CAPITOLO X

Sabato, pomeriggio

 

La signora Leidner mi aveva raccontato la sua storia il venerdì. Il sabato mattina sentii nell'aria un senso di freddezza. La signora Leidner sembrava propensa a tenermi a distanza ed evitò accuratamente ogni occasione di tê-

te-a-tête. Questo non mi sorprese. La cosa mi era capitata già parecchie volte. Le signore si confidano con le infermiere in uno slancio di intimità, poi si sentono impacciate di fronte a loro e vorrebbero non aver aperto bocca. Così è la natura umana.

Da parte mia mi guardai bene dal fare alcuna allusione al nostro colloquio e non parlai che di cose indifferenti.

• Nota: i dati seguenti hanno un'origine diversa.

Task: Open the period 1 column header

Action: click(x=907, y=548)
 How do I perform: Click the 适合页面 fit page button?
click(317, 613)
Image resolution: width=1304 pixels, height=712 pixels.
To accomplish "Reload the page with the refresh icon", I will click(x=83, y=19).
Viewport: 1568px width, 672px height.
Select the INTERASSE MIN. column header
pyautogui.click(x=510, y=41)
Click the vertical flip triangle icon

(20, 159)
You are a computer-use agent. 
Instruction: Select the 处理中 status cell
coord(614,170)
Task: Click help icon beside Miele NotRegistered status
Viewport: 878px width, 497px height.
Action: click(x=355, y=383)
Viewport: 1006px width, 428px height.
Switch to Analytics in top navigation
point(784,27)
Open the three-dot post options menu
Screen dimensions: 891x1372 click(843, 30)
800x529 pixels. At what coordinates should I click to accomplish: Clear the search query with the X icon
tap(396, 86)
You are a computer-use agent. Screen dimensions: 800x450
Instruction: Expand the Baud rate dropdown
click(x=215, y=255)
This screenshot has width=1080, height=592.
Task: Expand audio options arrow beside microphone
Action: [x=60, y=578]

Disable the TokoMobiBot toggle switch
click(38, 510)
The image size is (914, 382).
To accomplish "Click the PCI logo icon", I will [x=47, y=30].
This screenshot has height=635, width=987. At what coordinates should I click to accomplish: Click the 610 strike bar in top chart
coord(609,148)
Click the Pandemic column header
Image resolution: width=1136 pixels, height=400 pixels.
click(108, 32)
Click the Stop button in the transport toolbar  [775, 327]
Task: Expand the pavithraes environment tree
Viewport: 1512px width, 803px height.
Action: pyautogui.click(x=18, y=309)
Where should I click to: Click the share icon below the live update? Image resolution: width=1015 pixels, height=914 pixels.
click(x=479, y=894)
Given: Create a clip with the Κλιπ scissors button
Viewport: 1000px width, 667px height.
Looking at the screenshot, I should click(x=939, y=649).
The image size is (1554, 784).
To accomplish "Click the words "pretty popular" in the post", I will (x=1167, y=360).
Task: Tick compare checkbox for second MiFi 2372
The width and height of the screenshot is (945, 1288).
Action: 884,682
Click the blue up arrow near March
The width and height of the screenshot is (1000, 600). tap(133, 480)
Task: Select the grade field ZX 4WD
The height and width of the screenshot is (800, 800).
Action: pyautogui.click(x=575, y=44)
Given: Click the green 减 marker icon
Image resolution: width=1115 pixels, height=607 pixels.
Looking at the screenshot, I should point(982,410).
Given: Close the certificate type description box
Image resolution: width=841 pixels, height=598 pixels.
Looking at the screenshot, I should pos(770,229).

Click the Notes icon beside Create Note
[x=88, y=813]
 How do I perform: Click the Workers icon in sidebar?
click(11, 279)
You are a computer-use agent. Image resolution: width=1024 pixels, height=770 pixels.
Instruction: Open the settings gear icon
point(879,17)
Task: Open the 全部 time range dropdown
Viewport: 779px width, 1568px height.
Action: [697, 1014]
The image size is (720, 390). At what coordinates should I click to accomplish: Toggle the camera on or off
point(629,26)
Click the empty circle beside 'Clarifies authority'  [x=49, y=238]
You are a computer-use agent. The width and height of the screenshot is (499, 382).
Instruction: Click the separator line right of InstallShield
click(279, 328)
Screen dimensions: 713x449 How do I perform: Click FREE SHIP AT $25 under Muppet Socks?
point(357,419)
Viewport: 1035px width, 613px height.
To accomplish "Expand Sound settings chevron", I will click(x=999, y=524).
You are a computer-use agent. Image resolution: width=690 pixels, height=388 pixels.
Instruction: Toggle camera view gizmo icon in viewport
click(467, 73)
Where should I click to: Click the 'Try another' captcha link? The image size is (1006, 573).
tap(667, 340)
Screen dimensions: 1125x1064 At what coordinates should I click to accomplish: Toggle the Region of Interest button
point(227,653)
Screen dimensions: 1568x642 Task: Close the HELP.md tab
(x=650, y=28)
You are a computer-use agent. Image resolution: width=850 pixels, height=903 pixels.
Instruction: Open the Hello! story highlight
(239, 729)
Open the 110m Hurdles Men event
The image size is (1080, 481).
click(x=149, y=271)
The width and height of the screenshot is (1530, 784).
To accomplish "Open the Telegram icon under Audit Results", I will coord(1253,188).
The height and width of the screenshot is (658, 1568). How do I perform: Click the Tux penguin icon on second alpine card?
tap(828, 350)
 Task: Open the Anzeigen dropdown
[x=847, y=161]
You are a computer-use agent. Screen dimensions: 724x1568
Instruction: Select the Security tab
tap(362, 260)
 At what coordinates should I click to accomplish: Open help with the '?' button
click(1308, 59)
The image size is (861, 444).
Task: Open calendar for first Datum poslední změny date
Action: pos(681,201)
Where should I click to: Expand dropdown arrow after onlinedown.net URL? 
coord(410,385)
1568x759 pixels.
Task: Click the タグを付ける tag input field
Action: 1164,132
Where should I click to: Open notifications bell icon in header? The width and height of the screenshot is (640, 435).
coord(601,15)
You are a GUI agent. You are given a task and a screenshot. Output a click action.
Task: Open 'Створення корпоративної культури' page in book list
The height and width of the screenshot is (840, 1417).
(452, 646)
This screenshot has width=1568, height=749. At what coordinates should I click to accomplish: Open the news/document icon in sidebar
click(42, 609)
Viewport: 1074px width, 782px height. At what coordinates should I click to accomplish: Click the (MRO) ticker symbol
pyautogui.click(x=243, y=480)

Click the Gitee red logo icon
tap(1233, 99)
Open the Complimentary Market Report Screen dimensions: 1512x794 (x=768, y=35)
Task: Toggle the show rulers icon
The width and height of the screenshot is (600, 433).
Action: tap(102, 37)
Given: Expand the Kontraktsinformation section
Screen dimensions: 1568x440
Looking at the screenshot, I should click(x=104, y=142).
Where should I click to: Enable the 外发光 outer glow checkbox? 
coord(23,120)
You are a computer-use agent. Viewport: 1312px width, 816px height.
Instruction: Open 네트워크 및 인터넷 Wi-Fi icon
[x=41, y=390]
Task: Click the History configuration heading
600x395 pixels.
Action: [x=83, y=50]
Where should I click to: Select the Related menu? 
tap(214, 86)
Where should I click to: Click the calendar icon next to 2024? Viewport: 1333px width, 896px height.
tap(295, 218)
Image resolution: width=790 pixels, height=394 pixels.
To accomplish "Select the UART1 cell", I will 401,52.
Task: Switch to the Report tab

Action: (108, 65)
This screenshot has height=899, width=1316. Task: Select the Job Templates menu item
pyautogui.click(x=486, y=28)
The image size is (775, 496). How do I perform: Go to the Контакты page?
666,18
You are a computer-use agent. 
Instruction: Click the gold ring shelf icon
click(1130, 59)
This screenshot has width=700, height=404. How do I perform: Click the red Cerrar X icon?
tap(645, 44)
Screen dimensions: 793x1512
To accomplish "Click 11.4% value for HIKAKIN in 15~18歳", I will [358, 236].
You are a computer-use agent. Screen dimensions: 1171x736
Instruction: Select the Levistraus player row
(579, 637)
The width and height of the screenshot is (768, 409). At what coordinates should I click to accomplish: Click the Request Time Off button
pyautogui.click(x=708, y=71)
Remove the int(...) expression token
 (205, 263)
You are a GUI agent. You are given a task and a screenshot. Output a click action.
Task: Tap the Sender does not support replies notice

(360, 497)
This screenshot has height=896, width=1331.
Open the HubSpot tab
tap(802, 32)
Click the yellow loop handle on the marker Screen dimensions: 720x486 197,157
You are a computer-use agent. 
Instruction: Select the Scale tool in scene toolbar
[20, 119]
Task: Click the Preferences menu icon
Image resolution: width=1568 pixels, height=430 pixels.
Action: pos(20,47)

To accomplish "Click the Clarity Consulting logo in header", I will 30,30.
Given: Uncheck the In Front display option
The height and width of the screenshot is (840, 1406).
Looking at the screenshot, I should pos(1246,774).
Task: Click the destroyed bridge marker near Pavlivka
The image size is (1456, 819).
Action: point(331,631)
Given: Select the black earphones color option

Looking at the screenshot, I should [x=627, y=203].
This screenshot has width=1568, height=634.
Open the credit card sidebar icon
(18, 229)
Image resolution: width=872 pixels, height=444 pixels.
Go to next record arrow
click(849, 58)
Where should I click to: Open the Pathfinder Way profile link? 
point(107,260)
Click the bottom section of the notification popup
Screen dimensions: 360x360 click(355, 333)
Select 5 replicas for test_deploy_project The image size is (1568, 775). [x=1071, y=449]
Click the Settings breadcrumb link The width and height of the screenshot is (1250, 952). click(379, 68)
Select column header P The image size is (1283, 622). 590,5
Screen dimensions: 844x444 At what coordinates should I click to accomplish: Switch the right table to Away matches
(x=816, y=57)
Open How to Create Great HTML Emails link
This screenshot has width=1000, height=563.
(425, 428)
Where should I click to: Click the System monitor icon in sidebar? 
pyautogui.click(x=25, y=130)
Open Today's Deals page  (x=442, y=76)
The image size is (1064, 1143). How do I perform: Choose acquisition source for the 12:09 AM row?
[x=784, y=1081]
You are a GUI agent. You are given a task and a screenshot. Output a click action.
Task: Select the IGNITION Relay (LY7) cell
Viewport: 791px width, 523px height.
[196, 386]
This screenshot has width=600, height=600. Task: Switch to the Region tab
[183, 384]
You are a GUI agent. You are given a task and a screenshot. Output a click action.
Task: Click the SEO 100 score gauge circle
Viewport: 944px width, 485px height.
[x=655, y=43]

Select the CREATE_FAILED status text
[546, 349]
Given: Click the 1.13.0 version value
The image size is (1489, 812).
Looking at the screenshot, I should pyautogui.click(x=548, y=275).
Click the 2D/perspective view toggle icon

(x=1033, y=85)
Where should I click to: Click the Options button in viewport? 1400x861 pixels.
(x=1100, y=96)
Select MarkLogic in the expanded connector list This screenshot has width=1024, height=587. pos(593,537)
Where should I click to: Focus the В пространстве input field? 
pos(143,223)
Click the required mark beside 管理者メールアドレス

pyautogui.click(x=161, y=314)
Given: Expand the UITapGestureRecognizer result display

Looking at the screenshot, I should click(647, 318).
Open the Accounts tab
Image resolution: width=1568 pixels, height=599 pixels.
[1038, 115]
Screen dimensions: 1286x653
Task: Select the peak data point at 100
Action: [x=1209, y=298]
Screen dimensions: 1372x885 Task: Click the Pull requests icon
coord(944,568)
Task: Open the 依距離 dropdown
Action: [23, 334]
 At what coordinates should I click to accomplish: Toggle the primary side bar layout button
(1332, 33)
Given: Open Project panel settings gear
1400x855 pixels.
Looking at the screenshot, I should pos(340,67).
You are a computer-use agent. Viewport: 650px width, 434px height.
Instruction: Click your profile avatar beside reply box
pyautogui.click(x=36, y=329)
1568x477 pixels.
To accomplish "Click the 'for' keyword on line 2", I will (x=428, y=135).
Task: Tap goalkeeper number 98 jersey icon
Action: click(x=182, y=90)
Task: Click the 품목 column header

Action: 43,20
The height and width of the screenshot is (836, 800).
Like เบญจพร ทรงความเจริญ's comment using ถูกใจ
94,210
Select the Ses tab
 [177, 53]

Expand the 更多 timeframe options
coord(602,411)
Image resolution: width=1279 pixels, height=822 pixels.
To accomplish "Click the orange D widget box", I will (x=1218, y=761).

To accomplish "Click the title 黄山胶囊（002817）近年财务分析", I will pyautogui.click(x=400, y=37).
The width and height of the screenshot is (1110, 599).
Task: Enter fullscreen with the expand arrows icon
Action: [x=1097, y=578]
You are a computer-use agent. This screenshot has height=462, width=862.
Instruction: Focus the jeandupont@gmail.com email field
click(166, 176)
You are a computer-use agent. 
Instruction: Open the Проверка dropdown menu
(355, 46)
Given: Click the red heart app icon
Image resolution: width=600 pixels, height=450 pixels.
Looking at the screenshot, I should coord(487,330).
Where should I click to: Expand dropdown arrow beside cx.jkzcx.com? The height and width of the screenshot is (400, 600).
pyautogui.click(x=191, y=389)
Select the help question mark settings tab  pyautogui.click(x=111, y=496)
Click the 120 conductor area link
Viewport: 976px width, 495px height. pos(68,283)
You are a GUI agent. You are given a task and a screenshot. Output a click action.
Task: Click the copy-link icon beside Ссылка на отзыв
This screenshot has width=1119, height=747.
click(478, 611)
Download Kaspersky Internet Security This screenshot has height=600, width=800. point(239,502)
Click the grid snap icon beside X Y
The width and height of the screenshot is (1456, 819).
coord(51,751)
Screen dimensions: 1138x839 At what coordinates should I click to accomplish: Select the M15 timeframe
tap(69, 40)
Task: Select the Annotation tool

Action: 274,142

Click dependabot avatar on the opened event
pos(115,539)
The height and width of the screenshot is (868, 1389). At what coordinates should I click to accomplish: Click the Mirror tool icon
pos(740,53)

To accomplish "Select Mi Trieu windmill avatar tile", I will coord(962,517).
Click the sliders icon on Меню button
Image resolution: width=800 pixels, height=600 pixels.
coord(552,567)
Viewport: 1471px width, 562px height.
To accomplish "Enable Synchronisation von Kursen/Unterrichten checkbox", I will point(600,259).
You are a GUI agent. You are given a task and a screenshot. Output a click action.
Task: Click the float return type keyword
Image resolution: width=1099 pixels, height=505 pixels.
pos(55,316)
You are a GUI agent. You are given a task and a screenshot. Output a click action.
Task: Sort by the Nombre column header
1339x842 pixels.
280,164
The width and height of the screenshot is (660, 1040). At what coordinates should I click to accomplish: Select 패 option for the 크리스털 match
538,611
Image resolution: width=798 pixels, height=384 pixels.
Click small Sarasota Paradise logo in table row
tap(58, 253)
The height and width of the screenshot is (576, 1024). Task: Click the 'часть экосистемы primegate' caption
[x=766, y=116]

Il signor Coleman era partito la mattina per Hassanié con la macchina, portando in un pacco la nostra corrispondenza. Aveva un paio di commissioni da eseguire, oltre alla riscossione del denaro per la paga degli operai (operazione piuttosto lunga perché occorreva procurare una discreta somma in monete di piccolo valore) e così non era atteso di ritorno che per il pomeriggio. Io sospettavo poi che lui volesse approfittare del viaggio per pranzare con la signorina Reilly.

Il lavoro agli scavi non si svolgeva intenso nel pomeriggio del giorno di paga, perché la paga veniva distribuita alle tre e mezzo.

Abdullah, il boy addetto alla lavatura dei vasi, si era piazzato come sempre in mezzo al cortile, e accompagnava il lavoro con la solita cantilena; il professor Leidner e il signor Emmott sudarono a riordinare le terraglie in attesa del ritorno del signor Coleman, e il signor Carey si recò agli scavi.

La signora Leidner era andata a riposare in camera sua e io, dopo averla sistemata come al solito, mi ritirai a mia volta portando con me un libro perché non avevo sonno.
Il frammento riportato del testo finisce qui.